Content starts

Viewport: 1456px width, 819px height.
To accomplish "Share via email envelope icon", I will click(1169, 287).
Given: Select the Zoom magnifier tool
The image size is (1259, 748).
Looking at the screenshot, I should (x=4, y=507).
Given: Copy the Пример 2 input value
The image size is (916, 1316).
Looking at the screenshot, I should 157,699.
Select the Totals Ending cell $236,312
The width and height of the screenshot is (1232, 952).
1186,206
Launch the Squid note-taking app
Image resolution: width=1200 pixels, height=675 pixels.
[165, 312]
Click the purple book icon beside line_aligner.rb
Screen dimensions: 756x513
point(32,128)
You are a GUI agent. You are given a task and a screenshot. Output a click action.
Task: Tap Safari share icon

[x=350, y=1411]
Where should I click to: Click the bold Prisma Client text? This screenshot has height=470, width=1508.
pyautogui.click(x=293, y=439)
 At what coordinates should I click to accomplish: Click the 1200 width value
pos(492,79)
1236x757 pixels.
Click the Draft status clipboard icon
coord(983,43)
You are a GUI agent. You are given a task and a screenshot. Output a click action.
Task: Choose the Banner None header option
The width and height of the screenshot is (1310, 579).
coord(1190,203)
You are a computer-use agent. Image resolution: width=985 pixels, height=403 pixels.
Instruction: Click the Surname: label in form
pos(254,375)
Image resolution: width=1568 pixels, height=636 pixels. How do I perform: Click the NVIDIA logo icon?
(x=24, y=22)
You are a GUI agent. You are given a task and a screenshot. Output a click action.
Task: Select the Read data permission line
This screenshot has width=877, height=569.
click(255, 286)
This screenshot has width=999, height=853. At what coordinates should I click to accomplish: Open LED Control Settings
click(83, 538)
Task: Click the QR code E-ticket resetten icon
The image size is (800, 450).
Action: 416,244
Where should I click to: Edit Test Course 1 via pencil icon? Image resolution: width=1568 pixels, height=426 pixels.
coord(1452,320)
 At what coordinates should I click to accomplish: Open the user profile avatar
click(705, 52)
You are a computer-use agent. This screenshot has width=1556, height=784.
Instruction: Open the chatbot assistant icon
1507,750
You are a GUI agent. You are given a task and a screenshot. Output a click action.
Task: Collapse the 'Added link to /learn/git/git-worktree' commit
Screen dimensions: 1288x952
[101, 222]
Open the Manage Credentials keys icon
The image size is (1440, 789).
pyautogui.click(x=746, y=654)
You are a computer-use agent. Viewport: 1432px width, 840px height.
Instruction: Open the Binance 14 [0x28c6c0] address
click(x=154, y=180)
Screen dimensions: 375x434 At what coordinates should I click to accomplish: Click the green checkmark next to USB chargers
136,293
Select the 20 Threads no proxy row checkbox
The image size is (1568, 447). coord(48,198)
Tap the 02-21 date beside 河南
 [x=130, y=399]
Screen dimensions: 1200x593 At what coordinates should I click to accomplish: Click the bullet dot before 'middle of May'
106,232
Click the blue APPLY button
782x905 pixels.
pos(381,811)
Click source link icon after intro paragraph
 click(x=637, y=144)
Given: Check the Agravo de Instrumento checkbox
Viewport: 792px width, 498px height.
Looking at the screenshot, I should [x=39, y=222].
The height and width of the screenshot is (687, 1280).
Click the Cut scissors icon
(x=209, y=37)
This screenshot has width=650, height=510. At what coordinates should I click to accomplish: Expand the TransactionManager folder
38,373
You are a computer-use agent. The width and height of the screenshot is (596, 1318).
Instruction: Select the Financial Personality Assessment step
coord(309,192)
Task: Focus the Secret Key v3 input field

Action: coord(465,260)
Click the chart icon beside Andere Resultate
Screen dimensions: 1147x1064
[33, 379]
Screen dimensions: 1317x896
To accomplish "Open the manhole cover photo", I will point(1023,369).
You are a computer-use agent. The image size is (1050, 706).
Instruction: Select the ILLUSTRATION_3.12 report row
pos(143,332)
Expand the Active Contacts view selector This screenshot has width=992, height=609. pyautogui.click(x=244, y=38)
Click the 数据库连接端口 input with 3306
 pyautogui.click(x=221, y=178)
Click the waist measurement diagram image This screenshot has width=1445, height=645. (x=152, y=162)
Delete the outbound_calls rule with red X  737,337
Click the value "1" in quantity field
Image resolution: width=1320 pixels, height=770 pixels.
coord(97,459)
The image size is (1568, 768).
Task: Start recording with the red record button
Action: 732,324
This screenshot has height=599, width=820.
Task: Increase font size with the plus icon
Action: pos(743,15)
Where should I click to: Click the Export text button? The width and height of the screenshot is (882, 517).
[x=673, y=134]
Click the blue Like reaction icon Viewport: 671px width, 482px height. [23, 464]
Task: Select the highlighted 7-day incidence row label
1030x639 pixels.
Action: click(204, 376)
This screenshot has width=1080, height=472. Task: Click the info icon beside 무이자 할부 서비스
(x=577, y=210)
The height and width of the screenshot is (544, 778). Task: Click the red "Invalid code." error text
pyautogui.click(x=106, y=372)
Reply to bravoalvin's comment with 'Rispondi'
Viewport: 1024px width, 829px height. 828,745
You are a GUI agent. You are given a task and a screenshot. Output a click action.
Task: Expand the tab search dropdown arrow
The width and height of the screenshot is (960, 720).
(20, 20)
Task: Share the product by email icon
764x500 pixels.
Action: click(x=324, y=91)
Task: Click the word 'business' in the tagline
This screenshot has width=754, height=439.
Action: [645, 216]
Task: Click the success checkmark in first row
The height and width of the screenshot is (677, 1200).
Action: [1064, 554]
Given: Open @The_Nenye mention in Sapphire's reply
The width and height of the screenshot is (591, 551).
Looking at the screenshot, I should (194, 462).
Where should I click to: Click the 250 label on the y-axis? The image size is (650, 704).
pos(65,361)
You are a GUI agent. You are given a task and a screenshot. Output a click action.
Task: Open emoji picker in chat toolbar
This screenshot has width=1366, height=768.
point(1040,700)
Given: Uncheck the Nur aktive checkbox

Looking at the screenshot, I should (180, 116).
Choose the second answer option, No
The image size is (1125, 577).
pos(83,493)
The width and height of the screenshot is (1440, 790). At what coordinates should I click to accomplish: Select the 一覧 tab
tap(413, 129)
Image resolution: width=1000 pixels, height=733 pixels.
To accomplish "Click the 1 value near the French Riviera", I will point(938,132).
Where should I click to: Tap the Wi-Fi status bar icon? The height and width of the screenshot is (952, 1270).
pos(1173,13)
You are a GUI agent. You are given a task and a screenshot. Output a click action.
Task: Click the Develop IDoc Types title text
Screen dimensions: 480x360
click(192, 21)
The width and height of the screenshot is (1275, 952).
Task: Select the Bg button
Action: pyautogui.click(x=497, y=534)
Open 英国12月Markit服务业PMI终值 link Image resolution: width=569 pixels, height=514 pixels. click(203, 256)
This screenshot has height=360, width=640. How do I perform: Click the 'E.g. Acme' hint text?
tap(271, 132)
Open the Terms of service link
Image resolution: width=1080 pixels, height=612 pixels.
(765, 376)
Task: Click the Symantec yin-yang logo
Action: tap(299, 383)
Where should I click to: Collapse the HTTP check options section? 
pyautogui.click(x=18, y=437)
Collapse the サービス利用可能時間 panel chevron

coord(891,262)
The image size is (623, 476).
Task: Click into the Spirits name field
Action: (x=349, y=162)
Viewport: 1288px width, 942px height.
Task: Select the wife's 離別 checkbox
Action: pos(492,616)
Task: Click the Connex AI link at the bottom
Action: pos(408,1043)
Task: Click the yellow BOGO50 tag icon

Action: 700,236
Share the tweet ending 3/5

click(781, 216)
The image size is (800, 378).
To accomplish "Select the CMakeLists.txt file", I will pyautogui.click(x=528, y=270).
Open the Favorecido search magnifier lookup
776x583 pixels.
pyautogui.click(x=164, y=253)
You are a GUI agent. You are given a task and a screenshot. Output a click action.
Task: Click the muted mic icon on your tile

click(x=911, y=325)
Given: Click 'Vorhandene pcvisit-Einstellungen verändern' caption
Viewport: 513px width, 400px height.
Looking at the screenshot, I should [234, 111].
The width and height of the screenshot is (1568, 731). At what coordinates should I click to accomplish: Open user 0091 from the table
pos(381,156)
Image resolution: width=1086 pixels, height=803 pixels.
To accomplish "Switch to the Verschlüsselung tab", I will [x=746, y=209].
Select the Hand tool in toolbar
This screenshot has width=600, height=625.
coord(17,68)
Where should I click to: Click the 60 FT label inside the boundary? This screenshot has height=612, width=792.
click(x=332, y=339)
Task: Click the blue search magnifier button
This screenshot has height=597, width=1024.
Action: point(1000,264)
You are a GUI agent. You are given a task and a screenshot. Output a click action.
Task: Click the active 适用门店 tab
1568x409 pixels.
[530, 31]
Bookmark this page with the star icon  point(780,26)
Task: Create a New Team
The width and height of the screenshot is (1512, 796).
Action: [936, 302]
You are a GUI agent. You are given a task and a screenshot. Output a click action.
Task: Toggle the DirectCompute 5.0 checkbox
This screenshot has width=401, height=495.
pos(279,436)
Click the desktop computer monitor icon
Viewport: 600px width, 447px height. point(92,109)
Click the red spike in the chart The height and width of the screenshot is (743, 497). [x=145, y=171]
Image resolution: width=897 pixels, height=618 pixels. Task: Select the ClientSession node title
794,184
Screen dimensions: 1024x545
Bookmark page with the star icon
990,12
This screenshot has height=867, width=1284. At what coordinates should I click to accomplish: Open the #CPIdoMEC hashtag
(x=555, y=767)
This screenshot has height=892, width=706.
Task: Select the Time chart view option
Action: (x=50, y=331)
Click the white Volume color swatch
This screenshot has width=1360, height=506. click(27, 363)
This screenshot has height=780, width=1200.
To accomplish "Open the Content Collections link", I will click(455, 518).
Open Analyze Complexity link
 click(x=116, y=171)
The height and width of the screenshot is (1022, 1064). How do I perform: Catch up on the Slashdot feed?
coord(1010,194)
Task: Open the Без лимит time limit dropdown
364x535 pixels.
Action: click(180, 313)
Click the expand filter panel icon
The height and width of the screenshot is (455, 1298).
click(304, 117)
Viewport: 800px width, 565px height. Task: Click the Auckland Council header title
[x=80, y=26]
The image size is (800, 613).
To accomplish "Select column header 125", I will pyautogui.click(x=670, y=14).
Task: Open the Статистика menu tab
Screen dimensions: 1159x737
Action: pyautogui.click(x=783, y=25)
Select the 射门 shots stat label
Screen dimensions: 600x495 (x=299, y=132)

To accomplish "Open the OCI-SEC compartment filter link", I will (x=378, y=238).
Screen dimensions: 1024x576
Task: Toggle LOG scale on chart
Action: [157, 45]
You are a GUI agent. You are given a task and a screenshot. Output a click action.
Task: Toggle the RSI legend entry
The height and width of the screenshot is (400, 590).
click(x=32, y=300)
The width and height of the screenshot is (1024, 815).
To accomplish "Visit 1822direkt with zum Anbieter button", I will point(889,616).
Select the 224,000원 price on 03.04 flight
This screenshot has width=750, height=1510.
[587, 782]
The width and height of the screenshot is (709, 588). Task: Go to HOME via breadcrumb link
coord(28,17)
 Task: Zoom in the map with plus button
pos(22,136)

Content ends

#### [Brief]
Once the line containing "Task: Open the Без лимит time limit dropdown" is found in the listing above, set down that line and every line after it, exactly.

#### [Answer to this problem]
Task: Open the Без лимит time limit dropdown
364x535 pixels.
Action: click(180, 313)
Click the expand filter panel icon
The height and width of the screenshot is (455, 1298).
click(304, 117)
Viewport: 800px width, 565px height. Task: Click the Auckland Council header title
[x=80, y=26]
The image size is (800, 613).
To accomplish "Select column header 125", I will pyautogui.click(x=670, y=14).
Task: Open the Статистика menu tab
Screen dimensions: 1159x737
Action: pyautogui.click(x=783, y=25)
Select the 射门 shots stat label
Screen dimensions: 600x495 (x=299, y=132)

To accomplish "Open the OCI-SEC compartment filter link", I will (x=378, y=238).
Screen dimensions: 1024x576
Task: Toggle LOG scale on chart
Action: [157, 45]
You are a GUI agent. You are given a task and a screenshot. Output a click action.
Task: Toggle the RSI legend entry
The height and width of the screenshot is (400, 590).
click(x=32, y=300)
The width and height of the screenshot is (1024, 815).
To accomplish "Visit 1822direkt with zum Anbieter button", I will point(889,616).
Select the 224,000원 price on 03.04 flight
This screenshot has width=750, height=1510.
[587, 782]
The width and height of the screenshot is (709, 588). Task: Go to HOME via breadcrumb link
coord(28,17)
 Task: Zoom in the map with plus button
pos(22,136)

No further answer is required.